Perkembangan bahasa anak usia dini

Bahasa merupakan alat komunikasi sehari-hari. Bahasayang paling sering dipakai dalam kegiatan sehari-hari yaitu bahasa lisan. Bahasa digunakan untuk menyampaikan maksud kepada seseorang dengan padana kata yang mudah difahami.Bahasa sendiri merupakan bagian dari perkembangan manusia yang mana tidak bisa dipisahkan sebagai alat komunikasi antar sesamanya. Bahasa dalam anak usia dini tentunya mengalami perkembangan yang begitu pesat. Anak belajar bahasa dari mendengar, mengamati, serta menirukan orang-orang di sekitarnya. Akan tetapi antara anak yang satu dengan anak yang lainnya tentu memiliki kemampuan bahasa yang berbeda-beda.

Umumnya, perkembangan bahasa anak dibagi menjadi 2 tahap yaitu, tahap Pralinguistik dan tahap linguistik. 

  1. Tahap Pralinguistik
    • Tahap ini dialami pada usia bayi. Bahasa yang dibunakan masih tergolong sederhana yakni berupa simbol-simbol ekspresi tertentu seperti menangis, menjerit, ataupun tertawa. Berbagai macam ekspresi tersebut digunakan untuk menyampaikan keinginannya seperti haus, lapar, mengantuk, ataupun minta digendong. Selain itu pula, bentuk interaksi tersebut digunakan untuk menyampaikan perasaan yang tidak enak atau tidak nyaman seperti ingin buang air besar dan kesakitan.
  2. Tahap Linguistik
    • Banyak terdapat perkembangan dalam tahap ini.
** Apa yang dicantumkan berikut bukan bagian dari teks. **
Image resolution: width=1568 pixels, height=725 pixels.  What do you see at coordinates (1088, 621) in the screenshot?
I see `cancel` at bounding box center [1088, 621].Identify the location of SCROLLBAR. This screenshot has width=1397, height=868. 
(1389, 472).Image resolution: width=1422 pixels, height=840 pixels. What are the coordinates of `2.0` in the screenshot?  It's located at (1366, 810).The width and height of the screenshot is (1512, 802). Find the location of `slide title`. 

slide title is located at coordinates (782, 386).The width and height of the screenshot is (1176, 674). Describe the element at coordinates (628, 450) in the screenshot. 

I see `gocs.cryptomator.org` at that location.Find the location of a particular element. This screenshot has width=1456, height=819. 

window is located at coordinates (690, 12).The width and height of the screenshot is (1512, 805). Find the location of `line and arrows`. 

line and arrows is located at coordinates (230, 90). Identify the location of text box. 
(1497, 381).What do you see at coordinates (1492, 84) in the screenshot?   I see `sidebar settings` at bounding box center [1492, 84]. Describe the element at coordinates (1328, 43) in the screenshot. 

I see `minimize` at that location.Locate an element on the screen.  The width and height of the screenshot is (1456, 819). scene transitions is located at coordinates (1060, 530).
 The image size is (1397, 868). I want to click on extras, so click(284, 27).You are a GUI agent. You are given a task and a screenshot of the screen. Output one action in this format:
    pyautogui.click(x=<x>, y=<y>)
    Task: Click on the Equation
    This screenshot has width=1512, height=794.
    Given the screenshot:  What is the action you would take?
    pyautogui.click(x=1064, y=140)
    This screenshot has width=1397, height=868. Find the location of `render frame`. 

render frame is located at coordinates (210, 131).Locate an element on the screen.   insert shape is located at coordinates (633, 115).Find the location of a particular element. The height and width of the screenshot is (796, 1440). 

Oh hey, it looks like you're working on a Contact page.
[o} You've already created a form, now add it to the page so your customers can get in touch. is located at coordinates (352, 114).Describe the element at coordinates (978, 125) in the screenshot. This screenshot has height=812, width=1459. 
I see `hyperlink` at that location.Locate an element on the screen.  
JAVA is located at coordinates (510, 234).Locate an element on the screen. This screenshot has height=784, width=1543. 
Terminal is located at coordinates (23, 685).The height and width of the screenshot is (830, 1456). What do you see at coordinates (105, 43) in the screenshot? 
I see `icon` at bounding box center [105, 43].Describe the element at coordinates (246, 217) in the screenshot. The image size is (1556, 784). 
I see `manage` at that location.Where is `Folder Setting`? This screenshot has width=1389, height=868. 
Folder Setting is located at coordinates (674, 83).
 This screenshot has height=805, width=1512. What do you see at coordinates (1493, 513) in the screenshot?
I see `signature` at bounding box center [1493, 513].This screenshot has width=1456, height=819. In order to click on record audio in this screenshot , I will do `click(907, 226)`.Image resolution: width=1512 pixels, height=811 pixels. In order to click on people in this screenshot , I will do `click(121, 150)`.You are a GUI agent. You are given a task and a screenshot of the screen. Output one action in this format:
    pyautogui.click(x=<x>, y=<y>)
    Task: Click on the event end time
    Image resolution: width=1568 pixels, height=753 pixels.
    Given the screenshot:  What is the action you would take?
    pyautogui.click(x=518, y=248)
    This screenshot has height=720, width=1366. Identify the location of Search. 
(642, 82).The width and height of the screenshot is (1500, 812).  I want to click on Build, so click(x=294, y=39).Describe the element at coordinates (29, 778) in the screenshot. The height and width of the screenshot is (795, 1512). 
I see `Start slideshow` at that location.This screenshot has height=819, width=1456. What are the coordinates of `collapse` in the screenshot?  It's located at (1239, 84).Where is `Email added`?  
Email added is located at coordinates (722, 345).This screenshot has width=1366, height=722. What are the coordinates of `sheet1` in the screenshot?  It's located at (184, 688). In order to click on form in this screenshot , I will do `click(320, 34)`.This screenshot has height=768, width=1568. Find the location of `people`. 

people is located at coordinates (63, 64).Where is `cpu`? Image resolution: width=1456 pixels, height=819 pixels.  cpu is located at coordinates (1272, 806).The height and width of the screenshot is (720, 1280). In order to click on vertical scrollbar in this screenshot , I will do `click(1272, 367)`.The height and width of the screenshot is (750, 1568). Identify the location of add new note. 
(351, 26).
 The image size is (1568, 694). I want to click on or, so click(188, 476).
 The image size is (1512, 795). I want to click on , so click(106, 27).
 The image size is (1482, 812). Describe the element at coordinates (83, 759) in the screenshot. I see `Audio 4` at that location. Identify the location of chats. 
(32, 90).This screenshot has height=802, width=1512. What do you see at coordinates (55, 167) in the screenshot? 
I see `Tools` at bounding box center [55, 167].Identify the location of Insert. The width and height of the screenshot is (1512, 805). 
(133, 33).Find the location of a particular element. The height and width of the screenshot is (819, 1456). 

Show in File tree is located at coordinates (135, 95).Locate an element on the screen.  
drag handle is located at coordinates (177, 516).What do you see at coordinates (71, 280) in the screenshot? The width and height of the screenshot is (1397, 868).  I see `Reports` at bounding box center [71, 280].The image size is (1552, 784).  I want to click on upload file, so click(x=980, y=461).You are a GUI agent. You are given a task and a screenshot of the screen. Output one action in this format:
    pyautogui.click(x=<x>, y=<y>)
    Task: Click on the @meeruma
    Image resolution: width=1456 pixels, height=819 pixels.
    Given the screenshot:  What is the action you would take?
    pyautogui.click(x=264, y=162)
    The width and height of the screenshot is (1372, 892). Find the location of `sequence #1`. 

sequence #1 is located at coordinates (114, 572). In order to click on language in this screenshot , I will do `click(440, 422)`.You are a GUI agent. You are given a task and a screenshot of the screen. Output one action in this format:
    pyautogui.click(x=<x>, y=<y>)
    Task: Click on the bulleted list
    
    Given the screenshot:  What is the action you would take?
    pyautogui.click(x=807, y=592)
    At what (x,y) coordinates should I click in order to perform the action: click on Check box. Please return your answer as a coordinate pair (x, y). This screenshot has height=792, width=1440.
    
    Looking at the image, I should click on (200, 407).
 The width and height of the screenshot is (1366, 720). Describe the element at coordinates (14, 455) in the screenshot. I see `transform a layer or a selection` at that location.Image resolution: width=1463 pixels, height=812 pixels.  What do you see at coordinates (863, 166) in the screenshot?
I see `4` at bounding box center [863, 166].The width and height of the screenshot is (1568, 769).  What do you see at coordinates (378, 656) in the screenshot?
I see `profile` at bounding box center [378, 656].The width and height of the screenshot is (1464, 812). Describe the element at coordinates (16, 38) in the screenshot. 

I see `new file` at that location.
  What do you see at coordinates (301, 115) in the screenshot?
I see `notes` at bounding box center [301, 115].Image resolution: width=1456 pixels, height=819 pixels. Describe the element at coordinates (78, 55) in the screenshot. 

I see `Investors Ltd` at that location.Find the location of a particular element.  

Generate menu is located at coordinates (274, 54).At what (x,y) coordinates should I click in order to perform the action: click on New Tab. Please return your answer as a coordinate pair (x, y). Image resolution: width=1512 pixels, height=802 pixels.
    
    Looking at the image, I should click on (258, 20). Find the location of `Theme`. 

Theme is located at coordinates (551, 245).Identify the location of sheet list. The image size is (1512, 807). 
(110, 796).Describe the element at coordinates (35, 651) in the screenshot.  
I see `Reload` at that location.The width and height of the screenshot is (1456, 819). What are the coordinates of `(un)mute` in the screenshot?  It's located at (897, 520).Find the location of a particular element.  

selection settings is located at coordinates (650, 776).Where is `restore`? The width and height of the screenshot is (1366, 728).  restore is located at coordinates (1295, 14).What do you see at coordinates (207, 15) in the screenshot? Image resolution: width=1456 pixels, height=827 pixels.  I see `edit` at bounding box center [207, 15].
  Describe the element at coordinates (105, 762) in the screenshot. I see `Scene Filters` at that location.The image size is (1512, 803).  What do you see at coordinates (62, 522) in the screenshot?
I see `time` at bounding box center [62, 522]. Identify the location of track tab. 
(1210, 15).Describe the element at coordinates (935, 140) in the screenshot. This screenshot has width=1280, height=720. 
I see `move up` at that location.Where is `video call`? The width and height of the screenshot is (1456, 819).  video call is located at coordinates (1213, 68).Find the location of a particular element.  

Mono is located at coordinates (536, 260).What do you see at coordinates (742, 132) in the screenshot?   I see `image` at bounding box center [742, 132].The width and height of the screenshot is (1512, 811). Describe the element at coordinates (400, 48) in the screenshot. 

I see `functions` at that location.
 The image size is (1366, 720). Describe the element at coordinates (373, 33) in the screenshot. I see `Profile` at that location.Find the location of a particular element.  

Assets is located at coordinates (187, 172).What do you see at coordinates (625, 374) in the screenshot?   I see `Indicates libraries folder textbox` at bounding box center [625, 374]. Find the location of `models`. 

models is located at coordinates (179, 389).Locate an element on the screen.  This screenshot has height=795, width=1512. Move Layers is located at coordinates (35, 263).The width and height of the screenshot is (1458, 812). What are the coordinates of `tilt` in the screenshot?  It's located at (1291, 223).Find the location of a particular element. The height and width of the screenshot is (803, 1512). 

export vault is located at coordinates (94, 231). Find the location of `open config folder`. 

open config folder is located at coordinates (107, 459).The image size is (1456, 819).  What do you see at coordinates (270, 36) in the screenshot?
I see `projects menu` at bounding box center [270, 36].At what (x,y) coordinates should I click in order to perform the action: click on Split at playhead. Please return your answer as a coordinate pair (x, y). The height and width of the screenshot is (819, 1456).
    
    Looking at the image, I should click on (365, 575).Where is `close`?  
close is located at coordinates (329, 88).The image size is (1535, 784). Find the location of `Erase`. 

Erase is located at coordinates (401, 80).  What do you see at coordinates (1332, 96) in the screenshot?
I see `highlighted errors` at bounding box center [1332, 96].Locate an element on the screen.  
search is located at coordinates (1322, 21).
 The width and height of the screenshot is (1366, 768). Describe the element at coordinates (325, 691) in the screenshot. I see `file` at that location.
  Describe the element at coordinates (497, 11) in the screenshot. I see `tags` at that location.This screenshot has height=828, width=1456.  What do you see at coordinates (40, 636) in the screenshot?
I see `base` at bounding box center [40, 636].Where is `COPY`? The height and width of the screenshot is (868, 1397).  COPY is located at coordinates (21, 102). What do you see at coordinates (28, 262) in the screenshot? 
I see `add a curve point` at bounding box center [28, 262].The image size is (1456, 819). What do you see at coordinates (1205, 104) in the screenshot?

Anak sudah mampu melakukan komunikasi verbal, mengungkapkan maksudnya dalam bentuk kata-kata yang mudah difahami dan juga anak sudah mampu menyusun kata lalu menyampaikan komunikasinya dalam sebuah kalimat layaknya orang dewasa

Perkembangan agama anak usia dini

Dalam karyanya Raharjo yang berjudul "Pengantar Ilmu Jiwa Agama", terdapat 3 bagian perkembangan jiwa beragama pada anak, yaitu:

  • The Fierly Tale Stage (Tingkat Dongeng), tahap ini terjadi ketika anak berusia 3-6 tahun. Konsep dirinya tentang Tuhan banyak dipengaruhi oleh fantasi dan emosi, sehingga dalam merespon agama anak masih memakai konsep fantasi yang diliputi oleh dongeng-dongeng yang kurang masuk akal. Seperi cerita para Nabi yang akan dikhayalkan seperti yang ada dalam dongeng.
  • The Realistic Stage (Tingkat Kepercayaan), pada tahap ini pemikiran anak mengenai Tuhan sebagai bapak beralih pada Tuhan sebagai Sang Pencipta.
  • The Individual Stage (Tingkat Individu), pada tahap ini anak sudah mempunyai kepekaan emosi yang tinggi seiring dengan perkembangan usia mereka.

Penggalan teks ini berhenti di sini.